Still, a long string of for-profit college closures, investigations, and delayed relief for former students, suggests the Gainful Employment and Borrower Defense rules could work in tandem to protect students. In fact, in just the year since the Borrower Defense proposal was made, the for-profit college industry has seen even more problems (note: this is not a full list):
• July 2016 — Bridgeport Education, the operator of for-profit colleges Ashford University and the University of the Rockies, revealed it was being investigated by the Department of Justice over its federal student aid funding. Two months later, the company was ordered to forgive $23 million in student loans and pay an $8 million penalty over allegedly illegal student lending practices.
• Sept. 2016 — ITT Education Services abruptly closed all 130 locations of its ITT Technical Institute campuses, leading to yet another rash of students seeking borrower defense certification. The for-profit operator had been subject to a number of inquiries in recent years, including a federal fraud investigation and lawsuit from the Consumer Financial Protection Bureau.  
• Sept. 2016 — The Dept. of Education revoked the recognition of troubled for-profit college accreditor The Accrediting Council for Independent Colleges and Schools following increased scrutiny after the collapse of Corinthian Colleges in 2015.
• Sept. 2016 — Lawmakers called for the Department of Veterans Affairs to restrict federal aid from Computer Systems Institute after an investigation found evidence the schools allegedly defrauded students.
• Sept. 2016 — Minnesota-based Regency Beauty Institute announced it would close the doors of its 79 campuses across the country.
• Oct. 2016 — DeVry Education Group was ordered to stop claims in advertisements that 90% of students get jobs after graduation.
• Nov. 2016 — Heritage College and Heritage Institute — which operated 10 campuses around the country focusing on health sciences — closed their doors abruptly.
• Dec. 2016 — DeVry Education Group agreed to pay $100 million to settle federal regulatory charges that it used deceptive ads to recruit students.
• Feb. 2017 — New Attorney General Eric Schneiderman’s office announced a $2.75 million settlement with DeVry University related to the company’s use of deceptive ads to recruit students.

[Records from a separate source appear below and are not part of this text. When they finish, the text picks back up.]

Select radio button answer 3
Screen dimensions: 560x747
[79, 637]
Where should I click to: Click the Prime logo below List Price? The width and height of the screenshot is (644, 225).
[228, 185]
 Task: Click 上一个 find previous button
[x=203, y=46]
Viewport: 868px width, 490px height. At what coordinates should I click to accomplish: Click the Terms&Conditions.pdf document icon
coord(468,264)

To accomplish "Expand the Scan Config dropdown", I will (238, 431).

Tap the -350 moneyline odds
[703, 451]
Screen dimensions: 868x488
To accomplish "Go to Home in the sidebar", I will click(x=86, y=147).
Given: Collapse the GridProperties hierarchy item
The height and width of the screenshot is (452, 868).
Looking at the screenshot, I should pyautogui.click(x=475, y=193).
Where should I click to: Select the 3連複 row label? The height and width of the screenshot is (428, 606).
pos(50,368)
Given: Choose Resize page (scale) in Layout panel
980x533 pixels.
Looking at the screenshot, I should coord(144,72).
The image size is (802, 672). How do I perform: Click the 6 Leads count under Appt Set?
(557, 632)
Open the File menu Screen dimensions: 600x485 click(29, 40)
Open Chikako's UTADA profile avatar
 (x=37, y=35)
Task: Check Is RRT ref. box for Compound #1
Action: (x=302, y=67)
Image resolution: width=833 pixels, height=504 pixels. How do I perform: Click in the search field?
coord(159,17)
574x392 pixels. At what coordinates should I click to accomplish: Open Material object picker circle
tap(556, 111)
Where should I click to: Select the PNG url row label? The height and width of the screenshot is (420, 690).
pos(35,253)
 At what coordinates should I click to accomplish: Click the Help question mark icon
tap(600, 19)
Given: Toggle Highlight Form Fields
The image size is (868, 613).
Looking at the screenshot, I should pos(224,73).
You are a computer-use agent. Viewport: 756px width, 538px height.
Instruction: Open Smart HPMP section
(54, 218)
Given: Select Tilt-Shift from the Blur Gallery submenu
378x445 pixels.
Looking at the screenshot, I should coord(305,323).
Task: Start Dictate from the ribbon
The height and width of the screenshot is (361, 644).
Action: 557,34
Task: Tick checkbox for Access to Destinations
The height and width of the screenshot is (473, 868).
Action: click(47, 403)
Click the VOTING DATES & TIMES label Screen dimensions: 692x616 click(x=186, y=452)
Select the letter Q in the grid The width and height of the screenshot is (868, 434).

• April 2017 – The AGs from dozens of states sent letters to former students of defunct for-profit college chain Corinthian Colleges reminding them to apply for federal student loan discharges.
• May 2016 – Lawmakers demanded DeVos provide answers about the delay of payment on tens of thousands of student loan discharges that have failed to reach intended students.
• May 2016 – A number of state officials called on DeVos to stop delaying loan forgiveness. The AGs estimated that more than 27,000 students nationwide who had already been approved for loan forgiveness had yet to see their loans discharged.

(Updated with response from Department of Education about opposition to Borrower Defense from the United Negro College Fund.)